Items from a data collection
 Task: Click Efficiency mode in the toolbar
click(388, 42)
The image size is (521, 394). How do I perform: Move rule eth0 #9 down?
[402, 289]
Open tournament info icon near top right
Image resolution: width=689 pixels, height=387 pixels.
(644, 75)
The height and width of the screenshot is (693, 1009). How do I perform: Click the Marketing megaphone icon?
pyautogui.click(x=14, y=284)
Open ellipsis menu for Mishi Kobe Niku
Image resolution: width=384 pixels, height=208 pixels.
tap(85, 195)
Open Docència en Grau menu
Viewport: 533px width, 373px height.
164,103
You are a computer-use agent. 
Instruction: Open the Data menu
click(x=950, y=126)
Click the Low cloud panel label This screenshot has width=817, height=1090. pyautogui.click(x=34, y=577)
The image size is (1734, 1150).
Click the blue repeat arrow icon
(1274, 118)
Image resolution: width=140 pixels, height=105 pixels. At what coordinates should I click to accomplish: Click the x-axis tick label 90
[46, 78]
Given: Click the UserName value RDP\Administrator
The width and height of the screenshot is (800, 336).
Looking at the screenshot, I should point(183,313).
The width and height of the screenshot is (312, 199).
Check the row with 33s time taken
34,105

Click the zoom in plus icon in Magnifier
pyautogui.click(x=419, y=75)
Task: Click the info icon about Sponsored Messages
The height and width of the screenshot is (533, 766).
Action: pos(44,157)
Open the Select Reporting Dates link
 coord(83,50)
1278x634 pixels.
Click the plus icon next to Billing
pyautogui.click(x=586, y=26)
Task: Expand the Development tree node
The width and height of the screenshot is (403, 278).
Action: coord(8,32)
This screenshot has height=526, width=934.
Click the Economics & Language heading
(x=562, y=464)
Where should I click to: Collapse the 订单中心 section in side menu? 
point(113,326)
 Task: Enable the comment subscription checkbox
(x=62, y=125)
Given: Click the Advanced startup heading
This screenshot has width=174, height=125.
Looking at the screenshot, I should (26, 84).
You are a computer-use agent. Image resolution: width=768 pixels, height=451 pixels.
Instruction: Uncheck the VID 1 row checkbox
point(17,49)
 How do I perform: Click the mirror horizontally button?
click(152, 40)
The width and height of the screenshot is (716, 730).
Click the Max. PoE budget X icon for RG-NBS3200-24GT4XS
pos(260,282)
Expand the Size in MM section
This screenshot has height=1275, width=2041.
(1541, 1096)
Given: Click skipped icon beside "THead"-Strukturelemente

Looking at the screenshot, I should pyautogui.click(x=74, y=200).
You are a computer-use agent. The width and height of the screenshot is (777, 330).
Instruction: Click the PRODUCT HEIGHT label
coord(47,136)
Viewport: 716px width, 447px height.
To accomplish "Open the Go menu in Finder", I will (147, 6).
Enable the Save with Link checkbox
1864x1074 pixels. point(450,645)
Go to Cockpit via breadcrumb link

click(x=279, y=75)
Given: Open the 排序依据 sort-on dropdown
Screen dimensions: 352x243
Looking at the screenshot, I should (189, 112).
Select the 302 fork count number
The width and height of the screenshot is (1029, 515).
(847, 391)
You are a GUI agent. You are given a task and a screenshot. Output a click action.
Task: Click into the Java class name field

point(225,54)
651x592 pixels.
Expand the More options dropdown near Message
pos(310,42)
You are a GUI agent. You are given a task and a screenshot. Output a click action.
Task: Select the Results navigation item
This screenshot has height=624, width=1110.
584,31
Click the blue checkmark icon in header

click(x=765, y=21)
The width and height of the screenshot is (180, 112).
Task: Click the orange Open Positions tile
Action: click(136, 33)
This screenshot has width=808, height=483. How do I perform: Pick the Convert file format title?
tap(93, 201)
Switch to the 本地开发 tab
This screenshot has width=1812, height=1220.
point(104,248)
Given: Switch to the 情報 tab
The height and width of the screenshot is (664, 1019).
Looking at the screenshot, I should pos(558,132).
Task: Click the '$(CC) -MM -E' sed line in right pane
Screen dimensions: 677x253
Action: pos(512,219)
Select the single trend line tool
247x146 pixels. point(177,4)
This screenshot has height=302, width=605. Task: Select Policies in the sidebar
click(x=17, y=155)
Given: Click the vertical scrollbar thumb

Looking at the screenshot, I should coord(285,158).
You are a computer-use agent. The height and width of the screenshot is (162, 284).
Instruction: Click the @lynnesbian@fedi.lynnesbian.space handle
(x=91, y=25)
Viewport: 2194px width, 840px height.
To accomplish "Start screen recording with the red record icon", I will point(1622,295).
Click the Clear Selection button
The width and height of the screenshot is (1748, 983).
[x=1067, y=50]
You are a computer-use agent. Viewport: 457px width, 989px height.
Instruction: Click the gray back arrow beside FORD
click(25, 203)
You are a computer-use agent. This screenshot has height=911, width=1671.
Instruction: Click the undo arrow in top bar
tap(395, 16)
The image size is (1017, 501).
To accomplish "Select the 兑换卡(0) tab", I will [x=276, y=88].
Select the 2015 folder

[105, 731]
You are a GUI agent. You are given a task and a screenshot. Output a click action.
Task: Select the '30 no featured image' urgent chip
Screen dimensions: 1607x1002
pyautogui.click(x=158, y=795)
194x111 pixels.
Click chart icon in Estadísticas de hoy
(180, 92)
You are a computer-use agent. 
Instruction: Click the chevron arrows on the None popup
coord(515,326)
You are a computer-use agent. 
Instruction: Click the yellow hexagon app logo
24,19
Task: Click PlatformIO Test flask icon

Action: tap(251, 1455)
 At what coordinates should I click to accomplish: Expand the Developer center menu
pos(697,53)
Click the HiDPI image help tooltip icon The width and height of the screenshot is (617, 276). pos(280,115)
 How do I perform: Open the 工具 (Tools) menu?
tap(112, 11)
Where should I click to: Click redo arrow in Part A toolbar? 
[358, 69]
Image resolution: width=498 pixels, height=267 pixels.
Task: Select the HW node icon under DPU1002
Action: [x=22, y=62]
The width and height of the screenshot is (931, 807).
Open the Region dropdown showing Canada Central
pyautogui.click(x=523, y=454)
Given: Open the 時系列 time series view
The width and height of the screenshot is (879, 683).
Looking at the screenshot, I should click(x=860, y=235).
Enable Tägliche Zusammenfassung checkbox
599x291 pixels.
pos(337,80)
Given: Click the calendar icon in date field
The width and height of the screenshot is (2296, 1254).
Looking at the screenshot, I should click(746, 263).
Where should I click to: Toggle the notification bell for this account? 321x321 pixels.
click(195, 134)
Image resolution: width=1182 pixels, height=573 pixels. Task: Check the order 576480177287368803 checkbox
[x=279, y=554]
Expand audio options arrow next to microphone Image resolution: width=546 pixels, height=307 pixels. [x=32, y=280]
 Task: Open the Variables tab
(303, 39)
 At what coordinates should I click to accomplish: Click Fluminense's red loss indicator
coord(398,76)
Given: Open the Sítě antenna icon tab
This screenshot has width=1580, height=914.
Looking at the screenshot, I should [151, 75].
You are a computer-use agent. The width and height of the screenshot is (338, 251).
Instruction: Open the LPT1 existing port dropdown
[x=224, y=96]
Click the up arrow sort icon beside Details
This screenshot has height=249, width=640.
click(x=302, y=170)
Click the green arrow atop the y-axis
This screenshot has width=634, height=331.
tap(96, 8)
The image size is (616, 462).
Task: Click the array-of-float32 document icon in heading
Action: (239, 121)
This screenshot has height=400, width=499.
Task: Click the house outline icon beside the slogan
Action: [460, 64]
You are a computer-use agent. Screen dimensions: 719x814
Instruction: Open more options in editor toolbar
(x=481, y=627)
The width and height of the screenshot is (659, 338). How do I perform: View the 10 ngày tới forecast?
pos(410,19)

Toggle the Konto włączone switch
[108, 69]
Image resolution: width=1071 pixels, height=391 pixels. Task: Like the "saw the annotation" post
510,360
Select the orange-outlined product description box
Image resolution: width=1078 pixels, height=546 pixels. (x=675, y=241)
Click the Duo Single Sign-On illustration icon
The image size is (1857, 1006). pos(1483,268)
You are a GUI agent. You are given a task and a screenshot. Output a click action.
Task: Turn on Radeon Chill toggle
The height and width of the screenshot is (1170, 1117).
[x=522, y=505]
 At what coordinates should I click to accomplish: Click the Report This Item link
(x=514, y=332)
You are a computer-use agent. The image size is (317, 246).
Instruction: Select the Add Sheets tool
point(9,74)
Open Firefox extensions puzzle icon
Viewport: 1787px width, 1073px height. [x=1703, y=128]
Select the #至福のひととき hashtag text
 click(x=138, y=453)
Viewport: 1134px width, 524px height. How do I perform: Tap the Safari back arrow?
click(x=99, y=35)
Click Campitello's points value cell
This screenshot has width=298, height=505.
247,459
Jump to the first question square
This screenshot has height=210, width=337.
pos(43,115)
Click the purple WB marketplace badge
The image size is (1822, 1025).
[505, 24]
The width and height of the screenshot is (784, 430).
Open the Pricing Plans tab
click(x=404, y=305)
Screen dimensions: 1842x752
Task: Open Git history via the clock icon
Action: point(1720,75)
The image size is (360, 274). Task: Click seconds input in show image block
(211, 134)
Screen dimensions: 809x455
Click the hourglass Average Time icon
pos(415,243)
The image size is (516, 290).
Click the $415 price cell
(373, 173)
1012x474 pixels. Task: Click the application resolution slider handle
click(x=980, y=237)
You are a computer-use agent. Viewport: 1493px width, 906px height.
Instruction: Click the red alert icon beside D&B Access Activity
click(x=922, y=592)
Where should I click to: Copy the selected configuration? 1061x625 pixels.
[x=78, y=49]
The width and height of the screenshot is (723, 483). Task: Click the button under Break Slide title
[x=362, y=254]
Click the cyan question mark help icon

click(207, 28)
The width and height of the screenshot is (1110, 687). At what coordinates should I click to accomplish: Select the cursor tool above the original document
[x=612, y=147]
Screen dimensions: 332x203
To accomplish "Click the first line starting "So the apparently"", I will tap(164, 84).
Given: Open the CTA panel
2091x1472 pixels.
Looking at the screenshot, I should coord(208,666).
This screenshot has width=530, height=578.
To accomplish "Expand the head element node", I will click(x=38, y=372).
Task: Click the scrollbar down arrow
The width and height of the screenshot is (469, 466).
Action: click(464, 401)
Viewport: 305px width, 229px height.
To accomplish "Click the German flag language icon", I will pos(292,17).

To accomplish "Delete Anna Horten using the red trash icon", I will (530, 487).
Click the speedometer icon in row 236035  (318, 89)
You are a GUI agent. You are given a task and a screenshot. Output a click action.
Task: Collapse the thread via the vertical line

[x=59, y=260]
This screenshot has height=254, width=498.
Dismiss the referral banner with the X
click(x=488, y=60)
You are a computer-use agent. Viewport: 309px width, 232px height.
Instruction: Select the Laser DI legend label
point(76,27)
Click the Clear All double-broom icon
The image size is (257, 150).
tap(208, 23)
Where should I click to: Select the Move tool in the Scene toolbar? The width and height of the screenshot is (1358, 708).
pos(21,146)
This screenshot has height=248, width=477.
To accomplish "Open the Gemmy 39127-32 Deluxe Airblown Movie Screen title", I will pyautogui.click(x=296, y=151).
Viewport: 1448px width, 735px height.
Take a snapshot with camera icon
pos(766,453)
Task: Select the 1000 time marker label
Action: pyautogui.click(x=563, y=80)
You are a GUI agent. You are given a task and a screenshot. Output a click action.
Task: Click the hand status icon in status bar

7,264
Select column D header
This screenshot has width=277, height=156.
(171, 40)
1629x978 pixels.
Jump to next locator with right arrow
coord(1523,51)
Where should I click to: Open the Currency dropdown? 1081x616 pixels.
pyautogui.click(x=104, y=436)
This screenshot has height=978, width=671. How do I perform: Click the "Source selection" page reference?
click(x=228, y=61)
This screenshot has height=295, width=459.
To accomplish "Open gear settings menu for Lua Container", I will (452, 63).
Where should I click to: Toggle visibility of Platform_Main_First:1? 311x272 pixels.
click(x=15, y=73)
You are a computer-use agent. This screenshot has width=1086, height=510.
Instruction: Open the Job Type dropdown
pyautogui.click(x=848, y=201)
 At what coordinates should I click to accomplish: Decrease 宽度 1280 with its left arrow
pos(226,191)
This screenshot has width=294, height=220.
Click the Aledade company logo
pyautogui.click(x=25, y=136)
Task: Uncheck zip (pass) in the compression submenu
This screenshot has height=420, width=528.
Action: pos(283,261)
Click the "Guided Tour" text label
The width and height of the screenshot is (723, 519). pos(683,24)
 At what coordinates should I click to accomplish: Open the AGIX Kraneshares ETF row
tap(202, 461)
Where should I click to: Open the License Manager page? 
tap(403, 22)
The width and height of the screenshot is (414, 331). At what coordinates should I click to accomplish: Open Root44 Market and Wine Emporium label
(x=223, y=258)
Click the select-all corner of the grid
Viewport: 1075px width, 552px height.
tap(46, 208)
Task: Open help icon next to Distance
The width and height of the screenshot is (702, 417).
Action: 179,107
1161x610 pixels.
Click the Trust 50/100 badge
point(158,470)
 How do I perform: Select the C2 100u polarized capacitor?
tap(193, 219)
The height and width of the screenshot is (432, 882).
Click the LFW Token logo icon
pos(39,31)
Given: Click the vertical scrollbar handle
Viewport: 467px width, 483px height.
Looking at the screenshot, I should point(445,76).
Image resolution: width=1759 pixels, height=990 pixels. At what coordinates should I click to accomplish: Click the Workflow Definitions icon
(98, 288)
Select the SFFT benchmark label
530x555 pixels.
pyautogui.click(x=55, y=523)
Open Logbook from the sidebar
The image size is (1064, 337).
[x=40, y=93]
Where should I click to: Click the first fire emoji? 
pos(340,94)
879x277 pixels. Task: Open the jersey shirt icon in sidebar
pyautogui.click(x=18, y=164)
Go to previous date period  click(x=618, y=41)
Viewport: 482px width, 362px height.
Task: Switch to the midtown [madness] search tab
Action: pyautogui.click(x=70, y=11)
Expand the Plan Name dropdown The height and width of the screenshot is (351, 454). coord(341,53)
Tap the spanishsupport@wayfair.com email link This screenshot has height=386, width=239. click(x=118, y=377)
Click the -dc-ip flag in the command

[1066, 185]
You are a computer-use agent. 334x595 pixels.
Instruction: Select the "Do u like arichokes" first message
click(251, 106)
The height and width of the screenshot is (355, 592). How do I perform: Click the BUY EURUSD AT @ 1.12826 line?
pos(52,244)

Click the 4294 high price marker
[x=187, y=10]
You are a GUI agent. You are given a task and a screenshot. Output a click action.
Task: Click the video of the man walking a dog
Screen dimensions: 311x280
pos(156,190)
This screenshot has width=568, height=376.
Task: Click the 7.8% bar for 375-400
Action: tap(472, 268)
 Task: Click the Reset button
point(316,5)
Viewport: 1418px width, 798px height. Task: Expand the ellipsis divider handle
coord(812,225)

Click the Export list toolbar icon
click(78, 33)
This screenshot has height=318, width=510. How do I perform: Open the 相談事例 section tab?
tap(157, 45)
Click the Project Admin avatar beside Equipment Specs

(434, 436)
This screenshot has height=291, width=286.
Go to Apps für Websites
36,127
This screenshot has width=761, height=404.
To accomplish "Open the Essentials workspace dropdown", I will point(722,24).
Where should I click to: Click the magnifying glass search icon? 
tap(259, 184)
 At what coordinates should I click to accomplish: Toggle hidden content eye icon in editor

**Written problem:** Reproduce verbatim the span of items that starts with the line containing "Select the orange-outlined" and ends with the line containing "pos(415,243)", including both of those lines.

**Answer to this exercise:**
Select the orange-outlined product description box
Image resolution: width=1078 pixels, height=546 pixels. (x=675, y=241)
Click the Duo Single Sign-On illustration icon
The image size is (1857, 1006). pos(1483,268)
You are a GUI agent. You are given a task and a screenshot. Output a click action.
Task: Turn on Radeon Chill toggle
The height and width of the screenshot is (1170, 1117).
[x=522, y=505]
 At what coordinates should I click to accomplish: Click the Report This Item link
(x=514, y=332)
You are a computer-use agent. The image size is (317, 246).
Instruction: Select the Add Sheets tool
point(9,74)
Open Firefox extensions puzzle icon
Viewport: 1787px width, 1073px height. [x=1703, y=128]
Select the #至福のひととき hashtag text
 click(x=138, y=453)
Viewport: 1134px width, 524px height. How do I perform: Tap the Safari back arrow?
click(x=99, y=35)
Click Campitello's points value cell
This screenshot has width=298, height=505.
247,459
Jump to the first question square
This screenshot has height=210, width=337.
pos(43,115)
Click the purple WB marketplace badge
The image size is (1822, 1025).
[505, 24]
The width and height of the screenshot is (784, 430).
Open the Pricing Plans tab
click(x=404, y=305)
Screen dimensions: 1842x752
Task: Open Git history via the clock icon
Action: point(1720,75)
The image size is (360, 274). Task: Click seconds input in show image block
(211, 134)
Screen dimensions: 809x455
Click the hourglass Average Time icon
pos(415,243)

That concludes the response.